Brands enter people’s lives through myriad touchpoints, all of which contribute to building a bias toward the brand in the consumer’s mind – in other words, hooking them early. Here Chris Worrell of Wavemaker looks at the evidence for bias building.
Last year McKinsey updated its Consumer Decision Journey loop and in an article, entitled The New Battleground for Marketing-led Growth, it suggested that ‘hooking them (consumers) early’ is the strongest path to growth – to us at Wavemaker this was not new news and we are glad McKinsey has seen the error of its ways and caught up!
We’ve been studying the purchase journey for over four years, examining 350,000 individual purchase journeys across 65 categories and 35 countries, using a proprietary methodology. Consistently, across categories and territories, our research quantifies the importance of ‘hooking them early’. We call this building bias in the Priming Stage. The stage of the purchase journey so important to marketers yet so often overlooked. The Priming Stage is everyday life, where people care more about the royal wedding, their summer holiday or what to have for dinner than they do about brands.
But importantly they are still building associations and biases towards brands, positive and negative. They are being primed. This priming comes from many sources: advertising, of course, but also conversations, using a product, a review, a smile at check in, or a frustrating website experience. This myriad of fragmented sources all build (or weaken) the bias for a brand in the Priming Stage.
The foundation of brand success is building bias in the priming stage. Why? Because it quantifiably impacts people’s behaviour in the Active Stage – when someone is triggered into market for a product or service. People with strong bias for a CPG brand in the Priming Stage are five times more likely to buy it in the Active Stage (than someone with little or no bias), similarly for durable goods brands, rising to nine times more likely for services brands. People do different things too. Among buyers of Ford cars for example, 25% of those with strong bias compared prices in the Active Stage versus 42% of those with some or no bias to Ford.
Hooking people early is incredibly important because it’s where they spend most of their time; on average people are in market (in the Active Stage) for less than 7% of the purchase cycle, across categories and markets.

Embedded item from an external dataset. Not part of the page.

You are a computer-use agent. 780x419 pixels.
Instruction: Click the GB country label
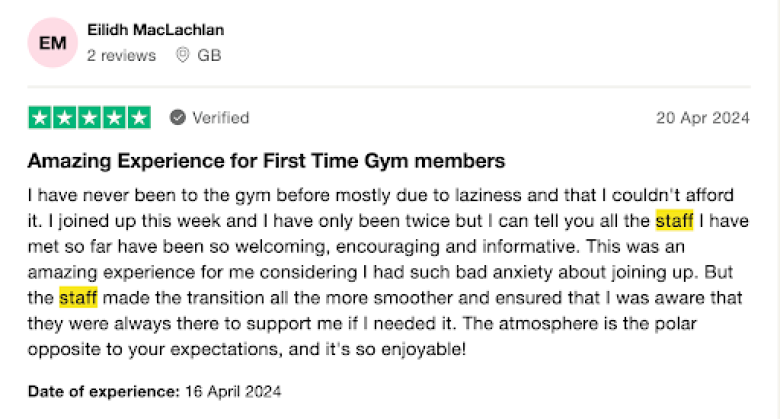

This Priming Stage is increasingly undervalued, forgotten or wilfully ignored – lost in a sea of immediacy as brands seek to convert ‘in market’ shoppers. Digital has exacerbated this, by prioritising a focus on existing or known customers, on loyalty and short-term sales, but brand growth comes from reaching people we don’t know and don’t know that much about.
Building bias is subtly but importantly different to ‘initial consideration’. The idea of a consideration set was first suggested in 1969, the same year a separate study tried to determine the average size of a consideration set across categories. It found most consideration sets were three to five brands with an average of four. Then the biggest retailer sold around 7,000 different products. Today Amazon UK sells 201,000,000 different products.

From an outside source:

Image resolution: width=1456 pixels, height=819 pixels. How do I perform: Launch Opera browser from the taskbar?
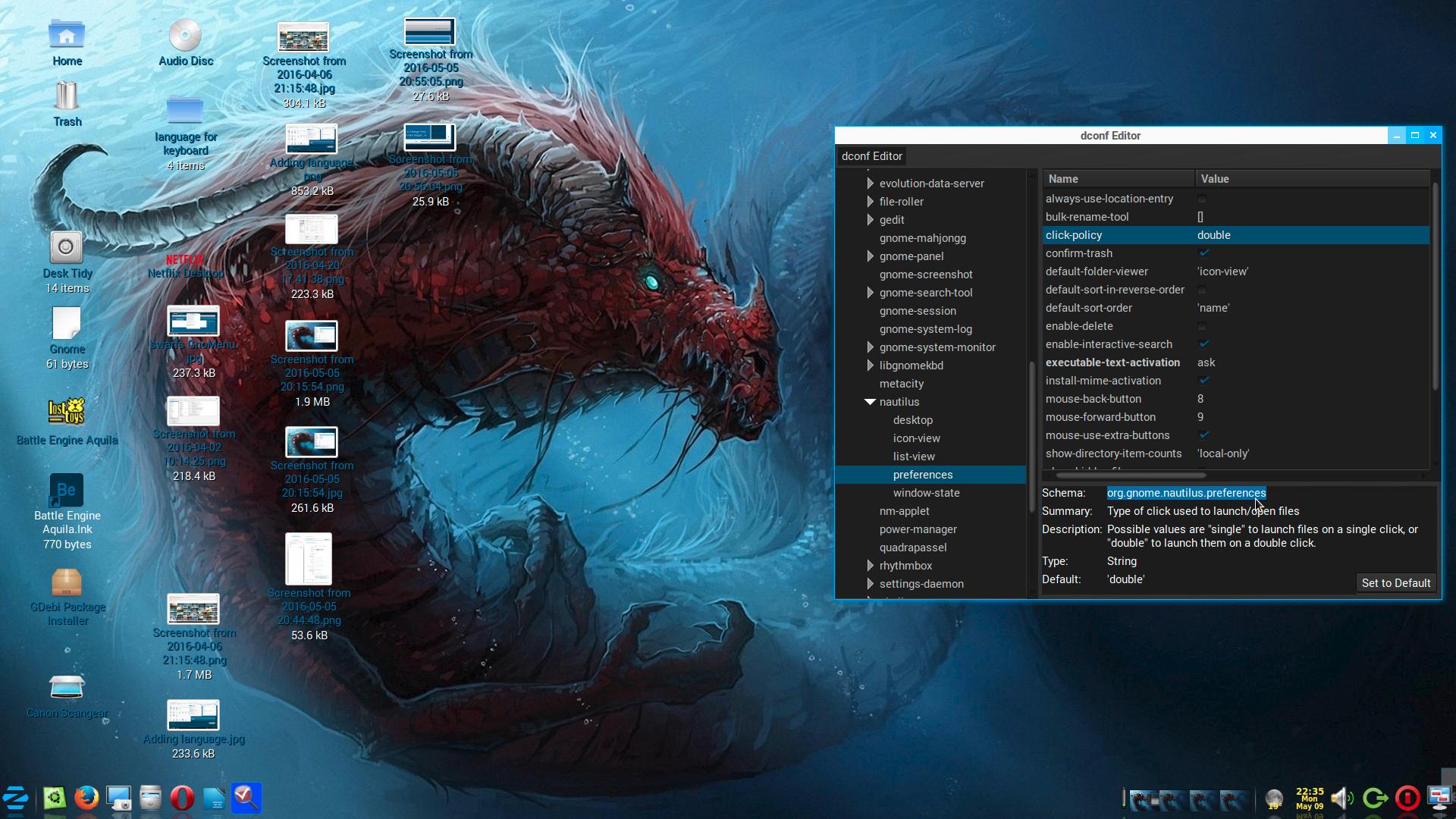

Given the same ratio, a consideration set today should be 115,000 brands. Aggregating all the purchase journey research we put the average consideration set closer to three. It has gone down, not up. The more important measure of bias is even lower. People tend to have just one brand that they have a strong idea they will buy. Other brands play a role in confirming and contextualising the purchase decision, but it’s bias built in the priming stage that is critical, not featuring on a consideration set once a consumer has decided to buy. Consideration over simplifies and rationalises a complex and often subconscious process.
McKinsey also suggested that loyalty is ‘slipping’ and consumers ‘can’t help but shop around’. Loyalty is an easy word to drop into a brief or strategy, but it over-simplifies reality. We call any act of repurchasing Surface Loyalty, but it’s what happens under the surface that is more interesting. By examining Wavemaker Momentum data we’ve been able to identify and quantify five different sub-types of loyalty:
- Instinctive loyalty: tunnel-vision loyalty where only one brand is considered
- Powerful loyalty: a strong likelihood to repurchase but using other brands as benchmarks or reference points
- Polygamous loyalty: active consideration of (and, over time, purchase of) multiple brands
- Inert loyalty: repeat buying driven by lack of interest and apathy
- Safety-first loyalty: loyalty driven by fear – loss aversion. A desire to change but “chickening” out at the last minute
Not surprisingly, the dominant type of loyalty varies cross categories and for different brands in a category. It is an over simplification to suggest that some categories are loyal and others not.
So in short, here are three key purchase journey questions marketers must ask:
- Are our communication programmes building long term Priming Bias for our brand? Don’t get fixated by short term sales, building bias in the Priming Stage has a quantifiably larger impact on the bottom line
- How strong is Priming Stage bias for my brand, how does it benchmark against the category and what could drive an increase in bias?Question consideration as a metric. Bias is a far more accurate representation of brand health and translates into direct action in the Active Stage
- Which audiences represent the most likely source of growth for my brand, and how can I most effectively reach them? Understand what loyalty really means. Repurchasing doesn’t equate to loyalty and a multitude of factors drives most purchases, conscious and subconscious
The purchase journey is critical to brand and business success and sits at the heart of our planning process, guiding everything from budget mix to content creation to touchpoint allocation. Having the right purchase journey model is even more critical.